Items listed in a dataset:

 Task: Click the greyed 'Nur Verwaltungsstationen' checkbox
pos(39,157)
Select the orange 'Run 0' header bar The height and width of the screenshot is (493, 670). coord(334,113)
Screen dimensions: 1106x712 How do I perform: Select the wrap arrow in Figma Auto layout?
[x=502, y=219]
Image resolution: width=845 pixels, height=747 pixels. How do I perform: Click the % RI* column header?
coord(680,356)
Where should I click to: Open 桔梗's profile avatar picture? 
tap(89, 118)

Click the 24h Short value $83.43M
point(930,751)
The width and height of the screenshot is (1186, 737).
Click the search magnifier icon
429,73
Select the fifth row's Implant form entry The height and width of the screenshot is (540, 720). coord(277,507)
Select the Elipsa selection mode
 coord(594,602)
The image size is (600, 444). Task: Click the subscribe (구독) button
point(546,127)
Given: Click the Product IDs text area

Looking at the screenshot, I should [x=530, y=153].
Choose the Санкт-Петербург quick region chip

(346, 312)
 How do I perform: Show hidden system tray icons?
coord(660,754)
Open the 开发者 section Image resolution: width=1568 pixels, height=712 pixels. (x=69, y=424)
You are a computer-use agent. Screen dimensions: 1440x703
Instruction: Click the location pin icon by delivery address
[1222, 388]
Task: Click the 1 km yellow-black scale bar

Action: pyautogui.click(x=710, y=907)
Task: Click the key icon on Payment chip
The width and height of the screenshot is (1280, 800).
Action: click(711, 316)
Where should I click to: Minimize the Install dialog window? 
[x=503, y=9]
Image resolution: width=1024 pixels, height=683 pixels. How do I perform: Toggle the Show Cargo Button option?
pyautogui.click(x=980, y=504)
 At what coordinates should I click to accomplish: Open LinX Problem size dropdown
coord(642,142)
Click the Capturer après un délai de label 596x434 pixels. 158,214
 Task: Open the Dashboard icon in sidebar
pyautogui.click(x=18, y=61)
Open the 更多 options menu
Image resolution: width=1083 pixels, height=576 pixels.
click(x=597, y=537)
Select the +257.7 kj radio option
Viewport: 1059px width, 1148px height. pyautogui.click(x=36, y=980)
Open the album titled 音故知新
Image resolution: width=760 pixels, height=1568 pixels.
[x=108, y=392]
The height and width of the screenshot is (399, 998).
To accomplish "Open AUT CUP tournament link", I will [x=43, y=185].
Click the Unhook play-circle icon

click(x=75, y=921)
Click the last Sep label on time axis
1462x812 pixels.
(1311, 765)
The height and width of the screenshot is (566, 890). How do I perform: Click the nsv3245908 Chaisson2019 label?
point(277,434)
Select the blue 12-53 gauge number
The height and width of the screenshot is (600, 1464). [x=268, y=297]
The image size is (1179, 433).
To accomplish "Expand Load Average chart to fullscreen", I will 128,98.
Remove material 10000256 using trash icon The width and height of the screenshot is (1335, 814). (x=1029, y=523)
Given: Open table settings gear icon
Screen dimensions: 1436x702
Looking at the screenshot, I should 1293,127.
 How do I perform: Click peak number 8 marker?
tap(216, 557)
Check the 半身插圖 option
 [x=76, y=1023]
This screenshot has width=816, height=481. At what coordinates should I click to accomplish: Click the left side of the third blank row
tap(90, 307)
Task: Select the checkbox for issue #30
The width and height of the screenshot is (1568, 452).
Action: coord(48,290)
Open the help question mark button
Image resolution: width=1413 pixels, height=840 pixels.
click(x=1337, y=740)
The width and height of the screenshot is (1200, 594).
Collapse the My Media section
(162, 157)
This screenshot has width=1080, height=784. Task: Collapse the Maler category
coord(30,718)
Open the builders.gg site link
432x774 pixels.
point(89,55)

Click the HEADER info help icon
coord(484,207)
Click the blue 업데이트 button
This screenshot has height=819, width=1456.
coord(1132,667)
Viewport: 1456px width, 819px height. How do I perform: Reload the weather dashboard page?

■ Do this
Give every line of the records above as a JSON array of strings, one string per line, leaving out blank lines.

■ Answer for the task
[
  " Task: Click the greyed 'Nur Verwaltungsstationen' checkbox",
  "pos(39,157)",
  "Select the orange 'Run 0' header bar The height and width of the screenshot is (493, 670). coord(334,113)",
  "Screen dimensions: 1106x712 How do I perform: Select the wrap arrow in Figma Auto layout?",
  "[x=502, y=219]",
  "Image resolution: width=845 pixels, height=747 pixels. How do I perform: Click the % RI* column header?",
  "coord(680,356)",
  "Where should I click to: Open 桔梗's profile avatar picture? ",
  "tap(89, 118)",
  "Click the 24h Short value $83.43M",
  "point(930,751)",
  "The width and height of the screenshot is (1186, 737).",
  "Click the search magnifier icon",
  "429,73",
  "Select the fifth row's Implant form entry The height and width of the screenshot is (540, 720). coord(277,507)",
  "Select the Elipsa selection mode",
  " coord(594,602)",
  "The image size is (600, 444). Task: Click the subscribe (구독) button",
  "point(546,127)",
  "Given: Click the Product IDs text area",
  "Looking at the screenshot, I should [x=530, y=153].",
  "Choose the Санкт-Петербург quick region chip",
  "(346, 312)",
  " How do I perform: Show hidden system tray icons?",
  "coord(660,754)",
  "Open the 开发者 section Image resolution: width=1568 pixels, height=712 pixels. (x=69, y=424)",
  "You are a computer-use agent. Screen dimensions: 1440x703",
  "Instruction: Click the location pin icon by delivery address",
  "[1222, 388]",
  "Task: Click the 1 km yellow-black scale bar",
  "Action: pyautogui.click(x=710, y=907)",
  "Task: Click the key icon on Payment chip",
  "The width and height of the screenshot is (1280, 800).",
  "Action: click(711, 316)",
  "Where should I click to: Minimize the Install dialog window? ",
  "[x=503, y=9]",
  "Image resolution: width=1024 pixels, height=683 pixels. How do I perform: Toggle the Show Cargo Button option?",
  "pyautogui.click(x=980, y=504)",
  " At what coordinates should I click to accomplish: Open LinX Problem size dropdown",
  "coord(642,142)",
  "Click the Capturer après un délai de label 596x434 pixels. 158,214",
  " Task: Open the Dashboard icon in sidebar",
  "pyautogui.click(x=18, y=61)",
  "Open the 更多 options menu",
  "Image resolution: width=1083 pixels, height=576 pixels.",
  "click(x=597, y=537)",
  "Select the +257.7 kj radio option",
  "Viewport: 1059px width, 1148px height. pyautogui.click(x=36, y=980)",
  "Open the album titled 音故知新",
  "Image resolution: width=760 pixels, height=1568 pixels.",
  "[x=108, y=392]",
  "The height and width of the screenshot is (399, 998).",
  "To accomplish \"Open AUT CUP tournament link\", I will [x=43, y=185].",
  "Click the Unhook play-circle icon",
  "click(x=75, y=921)",
  "Click the last Sep label on time axis",
  "1462x812 pixels.",
  "(1311, 765)",
  "The height and width of the screenshot is (566, 890). How do I perform: Click the nsv3245908 Chaisson2019 label?",
  "point(277,434)",
  "Select the blue 12-53 gauge number",
  "The height and width of the screenshot is (600, 1464). [x=268, y=297]",
  "The image size is (1179, 433).",
  "To accomplish \"Expand Load Average chart to fullscreen\", I will 128,98.",
  "Remove material 10000256 using trash icon The width and height of the screenshot is (1335, 814). (x=1029, y=523)",
  "Given: Open table settings gear icon",
  "Screen dimensions: 1436x702",
  "Looking at the screenshot, I should 1293,127.",
  " How do I perform: Click peak number 8 marker?",
  "tap(216, 557)",
  "Check the 半身插圖 option",
  " [x=76, y=1023]",
  "This screenshot has width=816, height=481. At what coordinates should I click to accomplish: Click the left side of the third blank row",
  "tap(90, 307)",
  "Task: Select the checkbox for issue #30",
  "The width and height of the screenshot is (1568, 452).",
  "Action: coord(48,290)",
  "Open the help question mark button",
  "Image resolution: width=1413 pixels, height=840 pixels.",
  "click(x=1337, y=740)",
  "The width and height of the screenshot is (1200, 594).",
  "Collapse the My Media section",
  "(162, 157)",
  "This screenshot has width=1080, height=784. Task: Collapse the Maler category",
  "coord(30,718)",
  "Open the builders.gg site link",
  "432x774 pixels.",
  "point(89,55)",
  "Click the HEADER info help icon",
  "coord(484,207)",
  "Click the blue 업데이트 button",
  "This screenshot has height=819, width=1456.",
  "coord(1132,667)",
  "Viewport: 1456px width, 819px height. How do I perform: Reload the weather dashboard page?"
]